Transcript
Dave Asprey (0:00)
If you're going to spend an hour in a spin class under Flores and lights with somebody yelling at you to stand up and sweat versus an hour at Burning man dancing, I'll take the Burning man dancing every single time. And it's probably better for my brain, right?
Dr. Drew Ramsey (0:13)
Someone who doesn't pick up a little ukulele or guitar or sit down on the piano or sing in the car with themselves just think it's like a missed opportunity of a really powerful neuroplastic tool which is using more music in our lives.
Dave Asprey (0:25)
You might think there's something wrong with your brain, and maybe that's because someone wants you to think there is.
Dr. Drew Ramsey (0:31)
Radical truth. We have a mental health epidemic on our hands.
Dave Asprey (0:35)
Studies show that people today are more anxious, more distracted, and more exhausted than ever. And it's not an accident your food hijacked, your neurotransmitters manipulated your mental health. A billion dollar industry that doesn't want you to ask the right questions. Dr. Jude Ramsey has spent decades inside the system and now he's exposing it. The real reason depression rates have doubled and why the standard treatments aren't working. How food, movement and connection can rewire your brain without a prescription. The psychedel pharmaceuticals and brain hacks that actually work and the ones that are pure marketing. This isn't just about mental health. It's about mental sovereignty. Because if you don't own your mind, the world will rent it out. Your thoughts create your reality. So what reality will you choose to build?
Dr. Drew Ramsey (1:19)
I don't need you to exercise for 150 minutes a week to beat clinical depression. I'd like you to go dancing this Friday night because there are some interesting studies looking at movement. All movement is great.
Dave Asprey (1:31)
What does it do to your brain?
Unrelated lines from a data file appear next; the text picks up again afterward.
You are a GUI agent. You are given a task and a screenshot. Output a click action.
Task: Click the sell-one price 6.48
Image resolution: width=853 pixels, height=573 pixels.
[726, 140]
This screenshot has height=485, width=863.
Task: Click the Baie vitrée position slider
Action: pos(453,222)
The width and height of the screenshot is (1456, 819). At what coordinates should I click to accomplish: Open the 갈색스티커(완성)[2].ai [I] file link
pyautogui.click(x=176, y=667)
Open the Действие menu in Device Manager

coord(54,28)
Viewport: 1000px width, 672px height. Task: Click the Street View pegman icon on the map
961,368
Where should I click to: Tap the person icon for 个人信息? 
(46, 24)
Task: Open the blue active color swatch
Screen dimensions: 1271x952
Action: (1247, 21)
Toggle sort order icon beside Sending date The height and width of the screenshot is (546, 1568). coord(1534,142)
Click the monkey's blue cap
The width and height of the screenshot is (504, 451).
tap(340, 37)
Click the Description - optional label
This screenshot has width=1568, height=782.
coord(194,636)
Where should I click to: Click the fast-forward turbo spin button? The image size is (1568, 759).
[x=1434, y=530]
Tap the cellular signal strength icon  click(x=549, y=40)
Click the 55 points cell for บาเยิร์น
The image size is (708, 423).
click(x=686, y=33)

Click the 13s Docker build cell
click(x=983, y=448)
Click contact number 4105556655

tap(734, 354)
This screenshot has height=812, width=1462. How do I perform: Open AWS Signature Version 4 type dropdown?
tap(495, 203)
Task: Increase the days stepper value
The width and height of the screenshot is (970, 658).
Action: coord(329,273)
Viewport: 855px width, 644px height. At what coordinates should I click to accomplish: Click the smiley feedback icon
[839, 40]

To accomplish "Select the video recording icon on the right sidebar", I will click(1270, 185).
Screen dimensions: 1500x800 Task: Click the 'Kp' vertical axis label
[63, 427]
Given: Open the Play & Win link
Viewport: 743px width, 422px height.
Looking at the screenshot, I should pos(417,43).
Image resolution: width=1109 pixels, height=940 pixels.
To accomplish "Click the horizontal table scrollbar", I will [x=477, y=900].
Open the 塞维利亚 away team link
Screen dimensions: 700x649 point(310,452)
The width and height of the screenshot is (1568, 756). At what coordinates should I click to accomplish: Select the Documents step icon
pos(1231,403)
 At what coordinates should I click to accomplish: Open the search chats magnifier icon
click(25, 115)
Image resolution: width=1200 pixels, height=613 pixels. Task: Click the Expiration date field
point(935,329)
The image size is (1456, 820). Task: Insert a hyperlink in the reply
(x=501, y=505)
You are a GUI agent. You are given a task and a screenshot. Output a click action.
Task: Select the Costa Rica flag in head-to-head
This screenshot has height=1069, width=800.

You're listening to the Human Upgrade with Dave Asprey. Is it true that only crazy people become psychiatrists?
Dr. Drew Ramsey (1:45)
No, I don't think that's necessarily true. I mean, I think by crazy you mean like struggling with their feelings or struggling with, you know, their thoughts. I think to, you know, some extent, usually a lot of us, there are people in your life, in your family, that influence or inspired you. Or based on seeing people struggle with their mental health, that led you into the field. And then I think, Dave, if we're honest, I think, let's just be honest together. Mental health now. And the reason this book is out is that it's something we all have to be thinking about differently. There are a lot of debates. Appreciate some of those debates. A lot of evidence. But some of the simple Stuff about what's eroding our mental health. Not to deny all the cool new stuff. There's a lot of new science in the book, but simple stuff that we're missing. It's a huge problem. It's something that people have to start addressing really today. And so, you know, I think everybody right now, when we think about what are the major symptoms, like what are the major conditions in America, right? Anxiety disorders. 40 million Americans, I think everybody over the past five years has felt more anxiety, fearfulness, insecurity. So we look at, you know, things like mood, like depression in teens. We go from 8% when I finished residency, like 22,004, up to 14% of teens now 1 in 20, or, I'm sorry, now 20%. So 1 in 5. So, you know, there's. There's a lot we need to do to attend to our mental health. But I think to. To your question, all of us in mental health care about people who are struggling with their mental health. They're in a lot of ways our most vulnerable because, you know, when your reality testing is off or when you have psychotic symptoms, or when you can't stop whatever it is, drinking, gambling, porn, it's horrible. And so getting help from somebody who has a sense of that, empathy for that, you know, that's what we in psychiatry are trained to do.